Menu

Accessing non-standard english characters

Developer
Anonymous
2006-01-07
2013-05-20
  • Anonymous

    Anonymous - 2006-01-07

    I am using TinyXML as the base for my localisation code and having trouble when creating the files that use character's outside the English language.

    For example I have the string
    <String Name="DesignedFor">Entworfen für eine Auflösung von 1024x768 oder grösser</String>

    The problem comes when TinyXML is trying to access the ü and ö.

    Now I use the following code to access the string (obviously this is simplified, but shows the basics).

    stringElement = static_cast<TiXmlElement*>( tableRoot->FirstChild("String") );

    // Save the actual string
    tmpStr = stringElement->GetText();

    Now when tmpStr is assigned a value, instead of it being what is between the tags, I get the following

    "Entworfen für eine Auflösung von 1024x768 oder grösser"

    As you can see, the ü and ö have come out as different characters.  But instead of just being one different character, there are actually two!

    Forgive my ignorance, but I tried to step through the parsing code, but failed miserably.  Is there a quick fix to this?  Am I doing something wrong or is it a bug in the code?

    Hopefully this can be a quick fix, as the code needs to be completed as soon as possible.

    Thanks
    Spree

     
    • Ellers

      Ellers - 2006-01-07

      I'm not an expert on different encodings but some comments in case they're helpful...

      TinyXml, being tiny, isn't intended to cover all encodings.
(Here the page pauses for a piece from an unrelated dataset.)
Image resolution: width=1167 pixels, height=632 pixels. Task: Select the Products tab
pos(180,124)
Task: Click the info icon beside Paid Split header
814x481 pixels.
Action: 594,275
Is the document you are parsing *definitely* in UTF-8? Have you supplied a encoding='UTF-8' declaration? Does the file view correctly in both IE and FireFox (the more browsers that parse correctly, the stronger the indication that the file itself is good).
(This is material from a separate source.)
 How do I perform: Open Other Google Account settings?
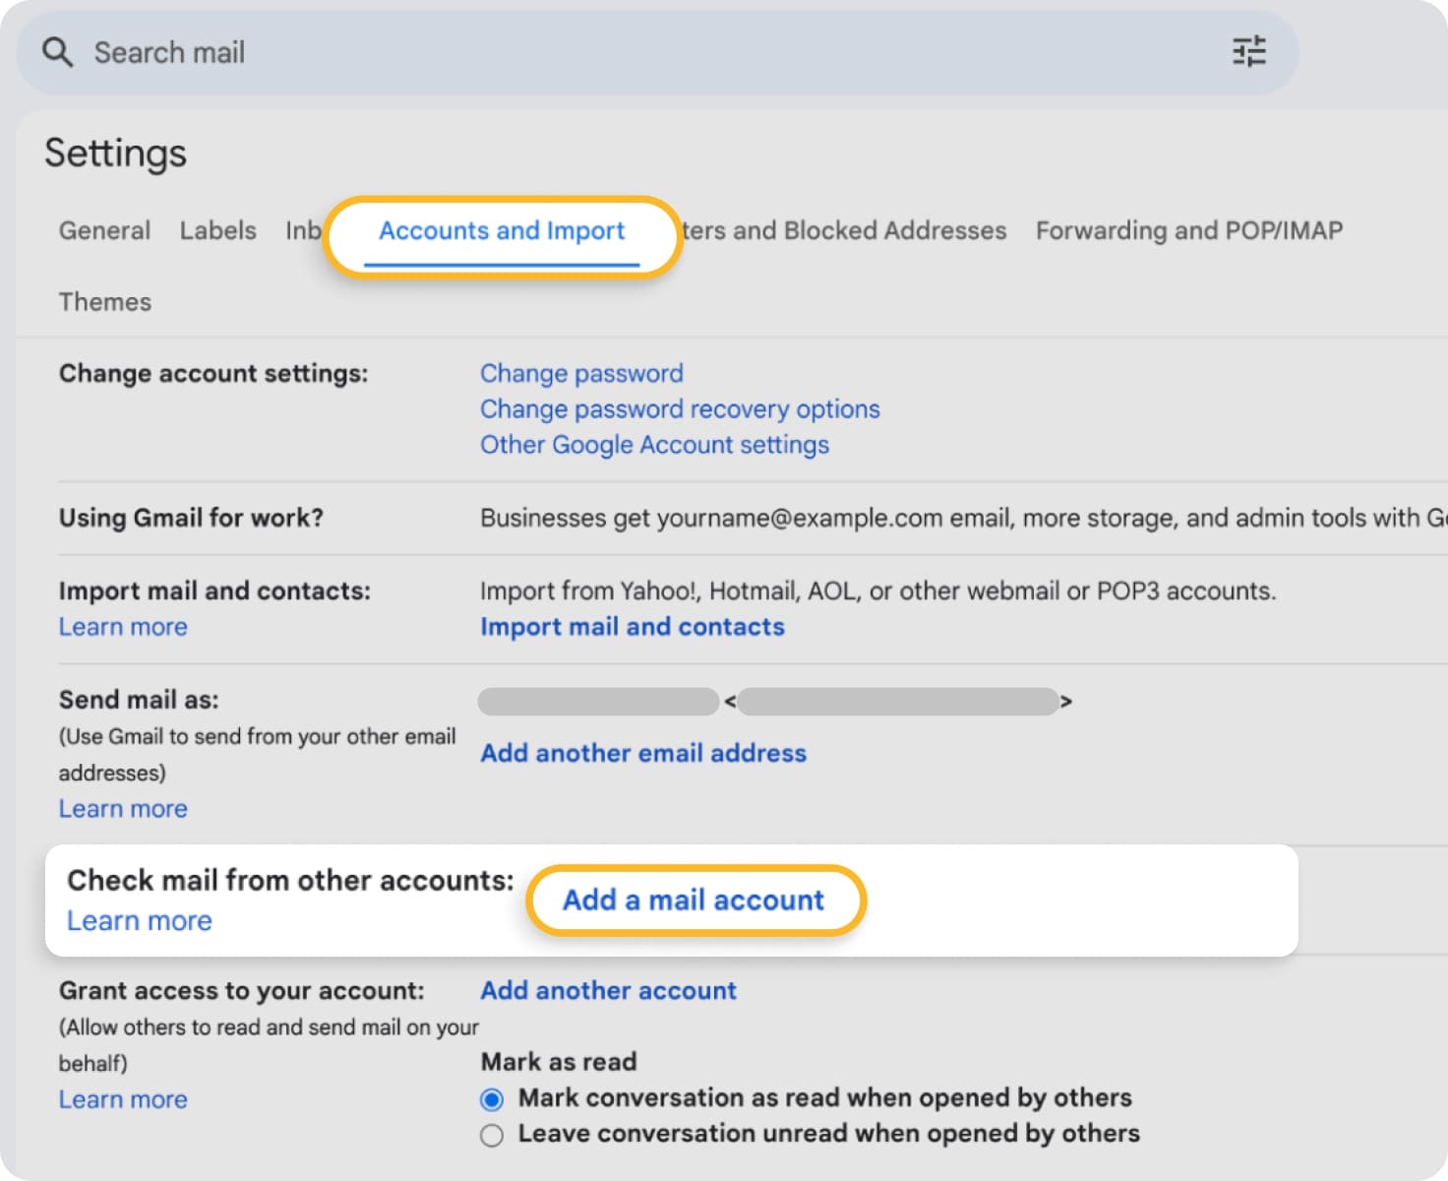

      IIRC the characters you are referring to, in UTF-8, *are* sent as two bytes. Which implies that the decoder isn't attempting to convert the two bytes to one logical char, which implies that the encoding isn't set.
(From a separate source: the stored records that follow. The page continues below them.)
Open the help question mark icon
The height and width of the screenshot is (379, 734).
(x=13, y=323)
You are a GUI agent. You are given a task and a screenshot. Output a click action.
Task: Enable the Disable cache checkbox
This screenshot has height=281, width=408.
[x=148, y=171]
      (Mind you, it could be something totally different...)

      Also, as a tip, this:

      stringElement = static_cast<TiXmlElement*>( tableRoot->FirstChild("String"))

      should be:

      stringElement = tableRoot->FirstChild("String").ToElement()

      or

      stringElement = tableRoot->FirstChildElement("String")

      HTH

       
    • Anonymous

      Anonymous - 2006-01-07

      I hadn't supplied a encoding='UTF-8' declaration, but even when this is included in the header, the return value is still as I described.

      Both IE and FF parse the file correctly (they are the ownly browsers I have on my system), but as both ü and ö are part of the ASCII character set, I would be suprised if Tiny was unable to parse them.

      Obviously GetString returns a const char*, and that may be the problem (maybe internally the code is converting any negative character values into something else - hence the result)?

      Spree

       
    • Ellers

      Ellers - 2006-01-07

      That reminds me... I *think* if 'encoding=...' is not included, that it defaults to UTF-8 anyway.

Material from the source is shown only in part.